Rédigez la suite de l'article sur les armes sub-létales de la police, à partir de sa dernière phrase.

***** Extrait retenu *****

Oui, même si ce n'est pas fait pour.
Certaines armes — dites sub-létales — utilisées par la Police nationale comme les lanceurs de balles ou le Taser font régulièrement polémique. Le 8 juillet dernier, Joachim Gatti a perdu un œil après un tir d'une arme de type Flash-Ball. Le réalisateur de 34 ans, qui participait à une manifestation en soutien de squatteurs d'une clinique désaffectée à Montreuil, a porté plainte et l'IGS a été saisie.
Depuis le début de l'année, trois personnes ont déjà perdu un œil, d'autres ont été blessées au visage, suite à des tirs de lanceurs de balle. Y-aura-t-il un mort un jour? Cela n'est jamais arrivé encore mais l'idée inquiète notamment le député communiste Jean-Pïerre Brard qui a «condamné l'utilisation des Flash-Balls par la police» et demandé mercredi au ministre de l'Intérieur «le retrait de cette arme qui peut tuer».

***** Données fournies *****

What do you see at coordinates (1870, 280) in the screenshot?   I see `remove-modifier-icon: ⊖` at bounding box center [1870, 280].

*****
***** Données fournies *****

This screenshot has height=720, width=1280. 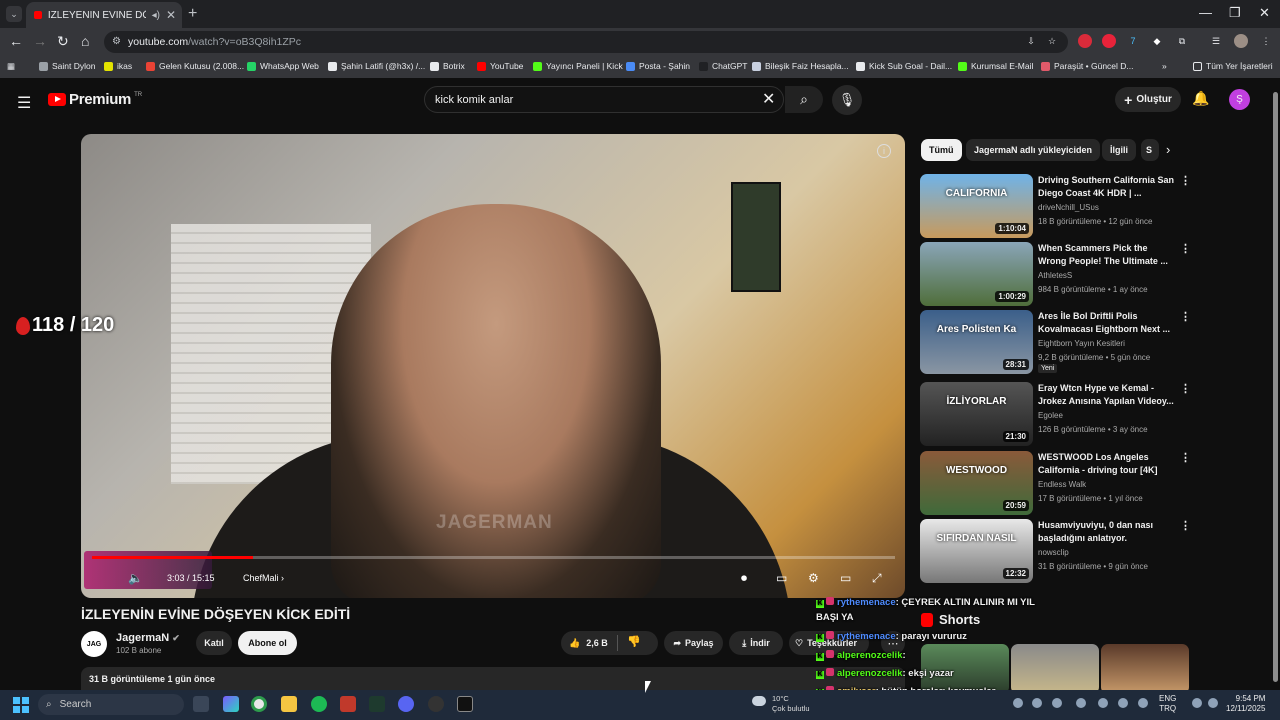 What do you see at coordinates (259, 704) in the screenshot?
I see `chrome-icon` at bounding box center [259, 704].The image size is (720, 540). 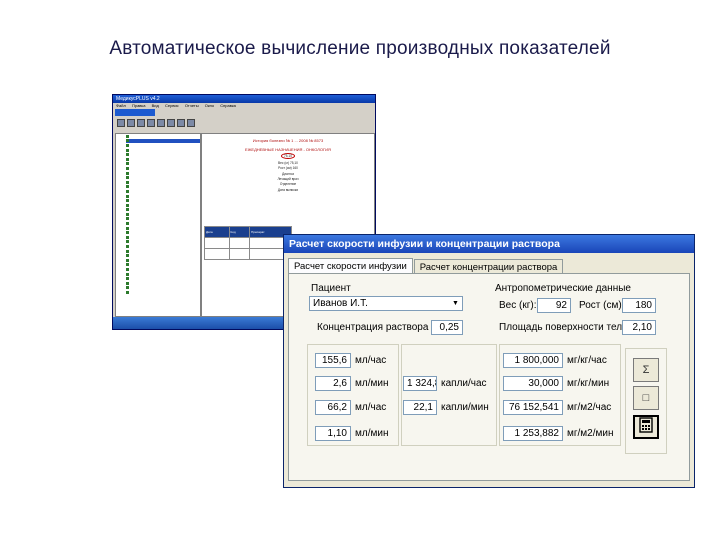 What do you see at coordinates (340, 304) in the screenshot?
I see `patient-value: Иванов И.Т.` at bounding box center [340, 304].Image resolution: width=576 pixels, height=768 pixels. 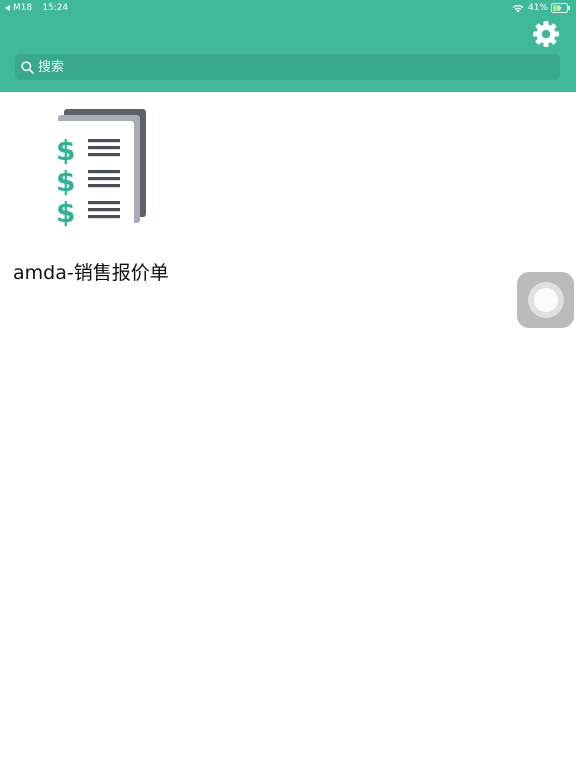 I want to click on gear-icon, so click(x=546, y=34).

*****
***** Données fournies *****

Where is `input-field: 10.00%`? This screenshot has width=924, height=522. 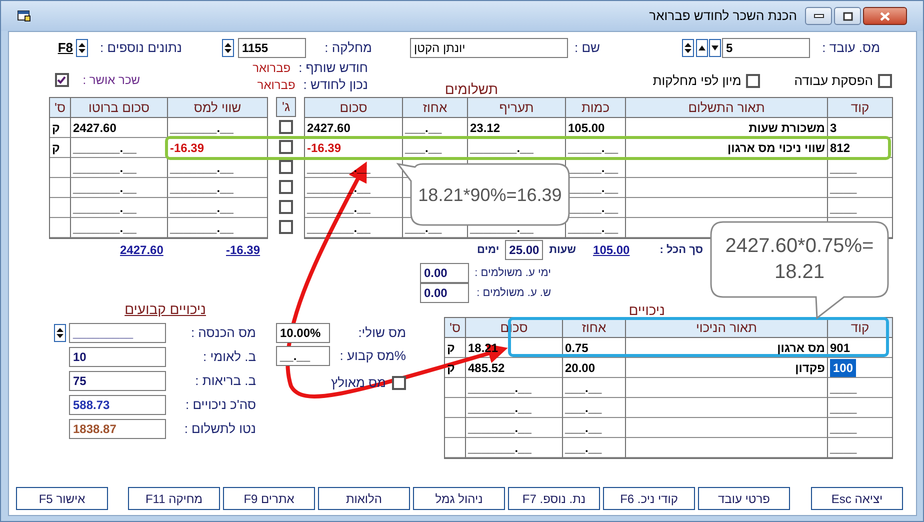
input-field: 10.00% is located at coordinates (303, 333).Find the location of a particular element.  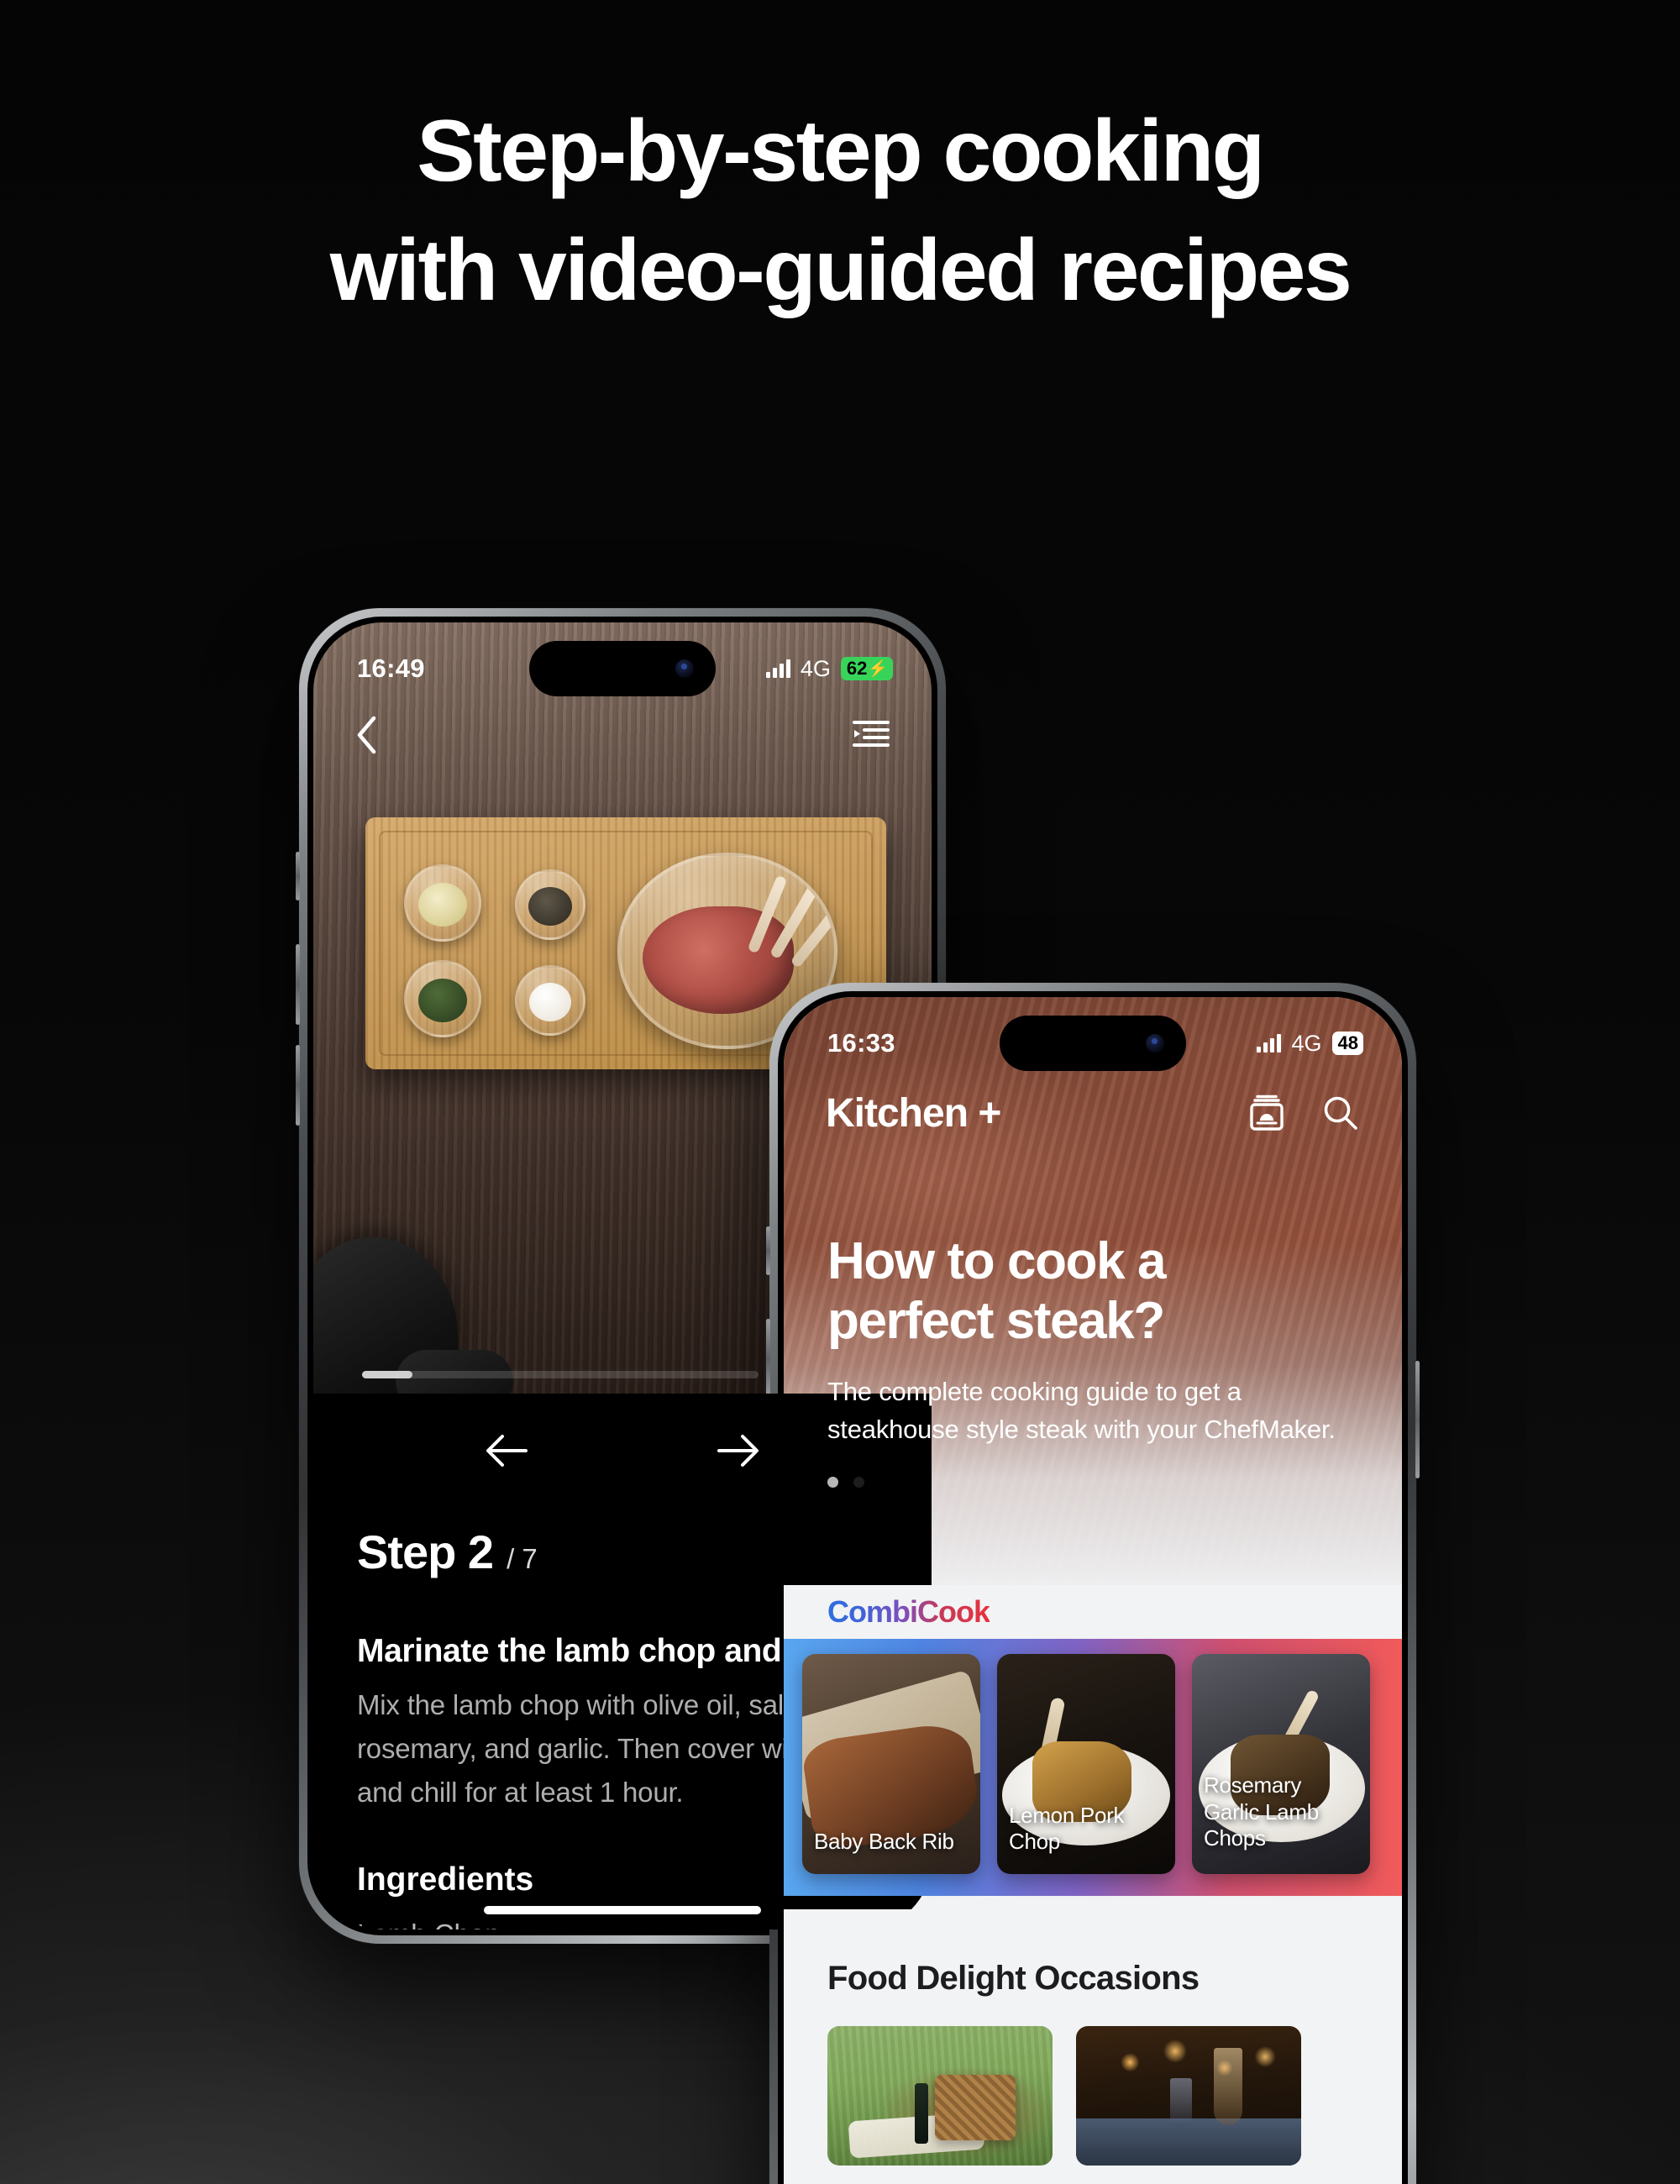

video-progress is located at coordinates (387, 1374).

*****

- _Résultat de tâche_:
Qu'est-ce qu'un lanceur de balles de défense?
Les médias utilisent la plupart du temps le même terme pour désigner les lanceurs de balle de défense: le Flash-Ball. Cela revient à utiliser le nom de la marque Frigidaire pour un réfrigérateur. Le Flash-Ball désigne une arme spécialement conçu par l'armurier français Verney-Carron. Utilisé par la police depuis 1995, le Flash-Ball va être progressivement remplacé par «le lanceur de balles de 40», en test depuis deux ans déjà, qui a une portée plus lointaine et qui est plus dangereux.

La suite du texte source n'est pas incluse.